Extrait cité >>
-*-*-

Selon Sidi Sosso Diarra, les conclusions de l’étude confirment la thèse selon laquelle en matière de bonne gouvernance des ressources publiques l’outil le moins coûteux et le plus efficace réside dans la prévention. C’est à dire dans la mise en place et dans le respect des procédures de gestion et de contrôle internes. Le Végal a aussi exprimé sans détour ses inquiétudes sur l’avenir de son institution.
COURAGE ET PATIENCE : « J’ai des sujets de crainte, a-t-il dit, et ils sont liés aux subtiles campagnes de décrédibilisation du Bureau, aux contre-expertises de ses rapports, à l’interprétation que font certaines structures vérifiées de la notion du principe du contradictoire ». Sidi Sosso Diarra a insisté sur le fait qu’en trois ans d’existence, le Bureau a produit 74 rapports sectoriels annuels et 3 rapports annuels. En outre, le BVG dispose d’un personnel non seulement compétitif, mais bénéficiant également d’opportunités de formation continue.
Amadou Toumani Touré a prêté une oreille attentive à ce cri de cœur de Sidi Sosso Diarra avant d’assurer les vérificateurs de son soutien. Le président de la République a salué le travail abattu par Sidi Sosso Diarra et ses collaborateurs et au-delà par l’ensemble des services de contrôle de notre pays. Il a fait une mention pour les pôles économiques et financiers qui ont permis à l’État de recouvrer à ce jour 22, 129 milliards de Fcfa.
Amadou Toumani Touré n’a pas laissé passer l’occasion d’apaiser les inquiétudes exprimées par certains de nos compatriotes à propos du sort réservé aux rapports du Vérificateur général. Le chef de l’État a dit comprendre l’impatience souvent manifestée par l’opinion au sujet du rythme de traitement judiciaire des infractions économiques et financières, ainsi que les interrogations de bon nombre de nos compatriotes sur l’exploitation des rapports de contrôle. Mais, a-t-il expliqué, le respect des règles prescrites par la loi en matière de procédure ainsi que la complexité des dossiers expliquent pour une large part le présumé retard dont s’inquiète nos compatriotes.

-*-*-

Données à examiner >>
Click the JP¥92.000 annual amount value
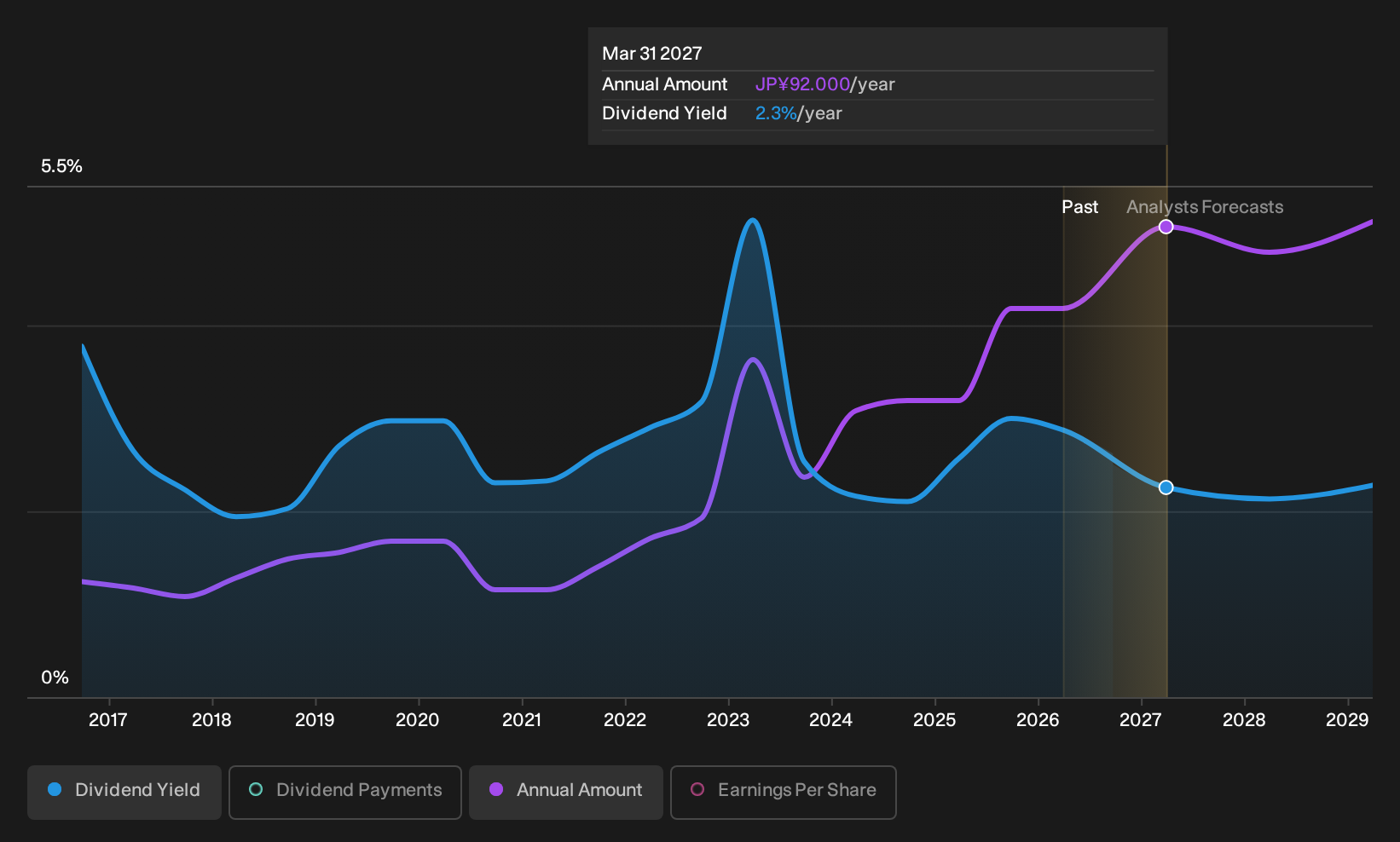The height and width of the screenshot is (842, 1400). coord(802,84)
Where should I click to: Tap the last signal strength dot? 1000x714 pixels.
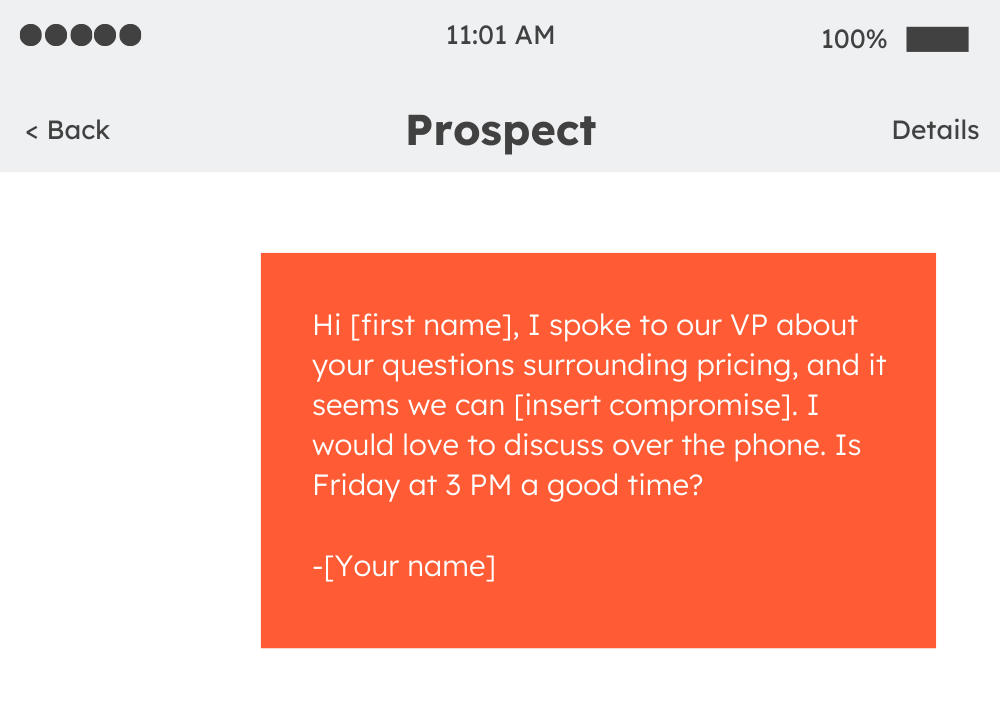click(x=130, y=35)
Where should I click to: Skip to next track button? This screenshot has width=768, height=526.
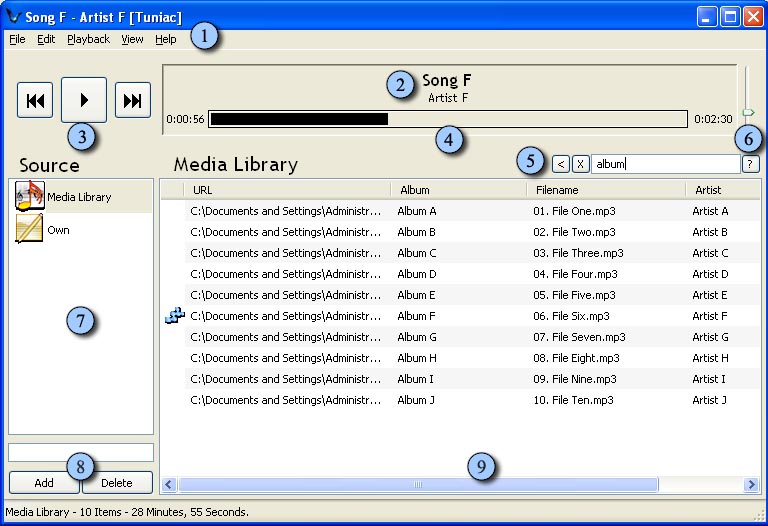coord(132,100)
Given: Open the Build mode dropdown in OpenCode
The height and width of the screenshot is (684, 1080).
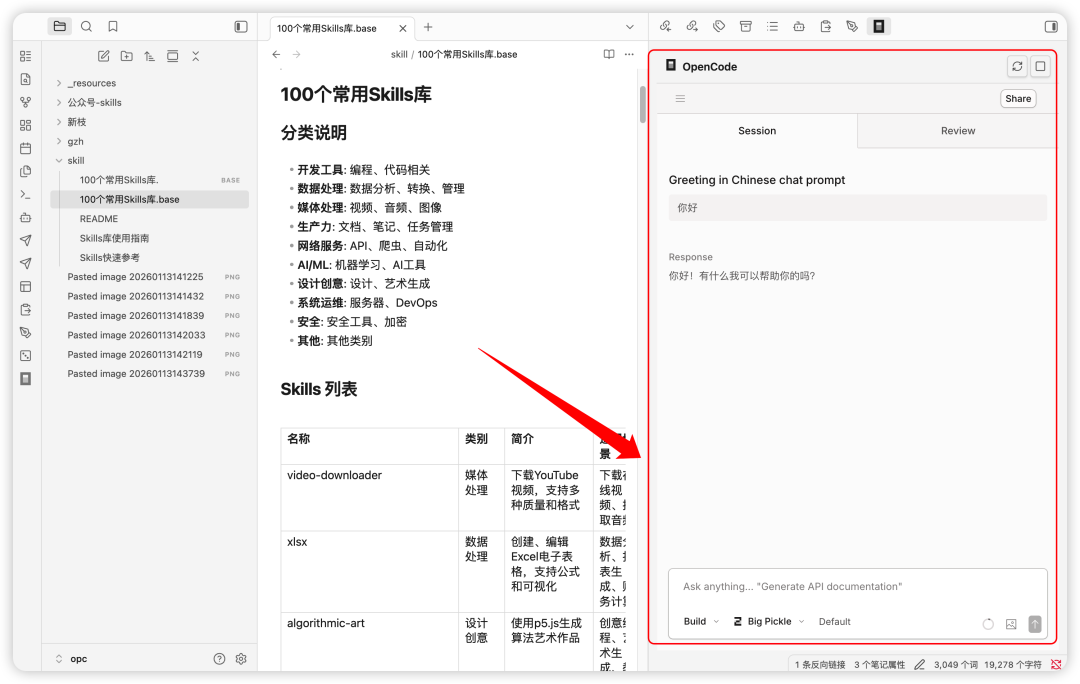Looking at the screenshot, I should [700, 621].
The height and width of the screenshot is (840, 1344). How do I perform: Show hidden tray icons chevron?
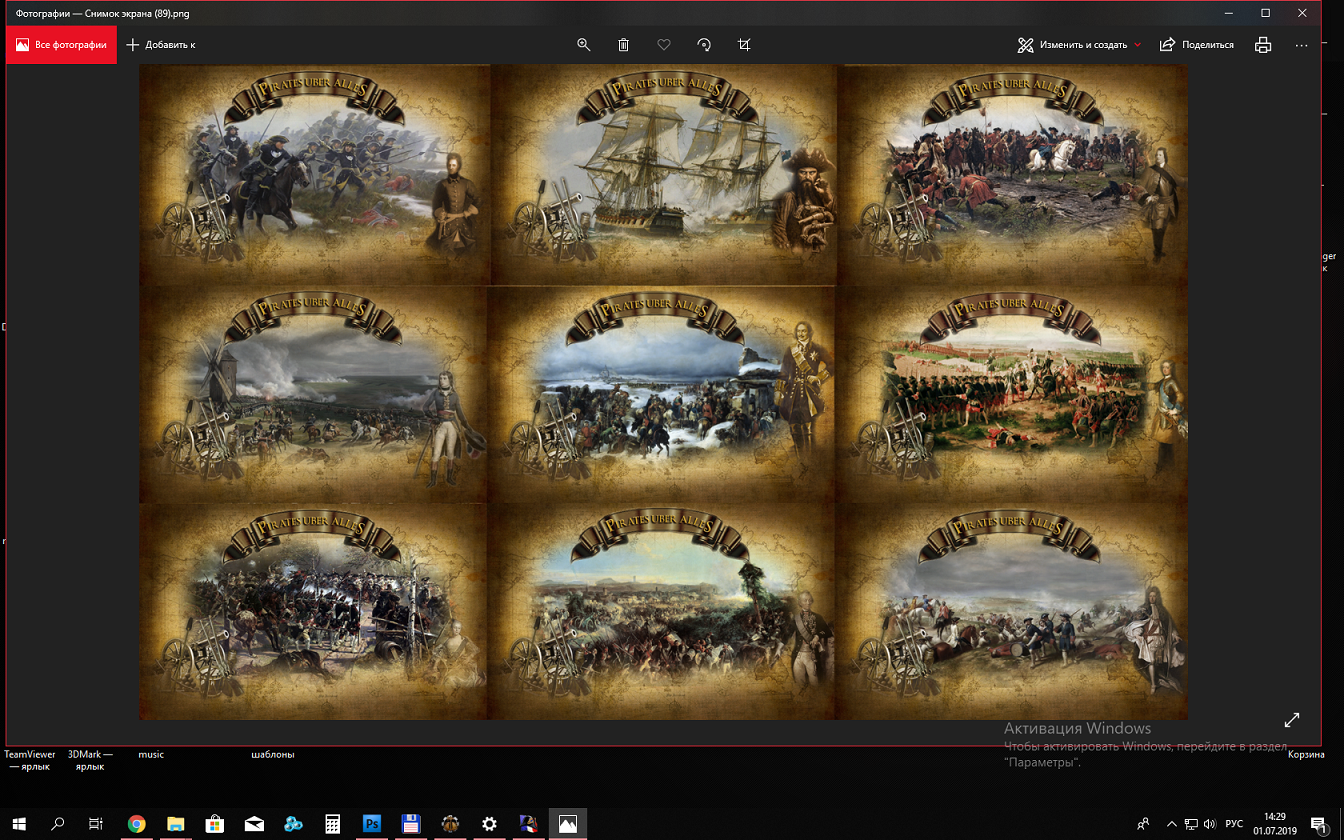click(1172, 824)
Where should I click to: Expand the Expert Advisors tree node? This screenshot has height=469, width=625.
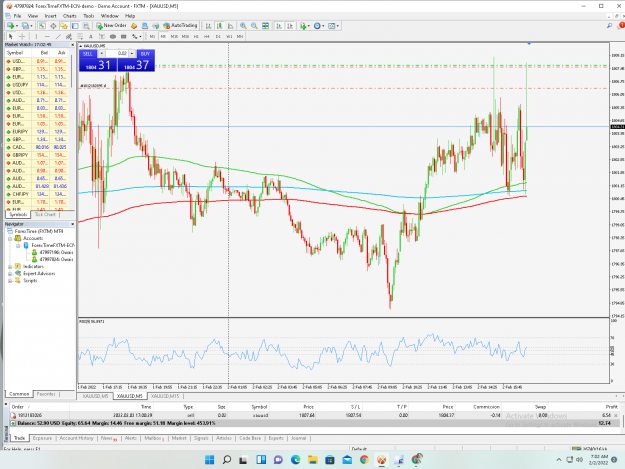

-*-*-

Consigne 1 >> Recopiez mot pour mot le passage de l'extrait qui commence par « Selon Sidi Sosso » et se poursuit jusqu'à « de son institution. ».
Consigne 2 >> Selon l'extrait, combien de rapports sectoriels annuels le Bureau a-t-il produits en trois ans d'existence ?
Les lignes ne sont d'aucune utilité ici.

Réponse attendue 1 >>
Selon Sidi Sosso Diarra, les conclusions de l’étude confirment la thèse selon laquelle en matière de bonne gouvernance des ressources publiques l’outil le moins coûteux et le plus efficace réside dans la prévention. C’est à dire dans la mise en place et dans le respect des procédures de gestion et de contrôle internes. Le Végal a aussi exprimé sans détour ses inquiétudes sur l’avenir de son institution.

Réponse attendue 2 >> 74 rapports sectoriels annuels.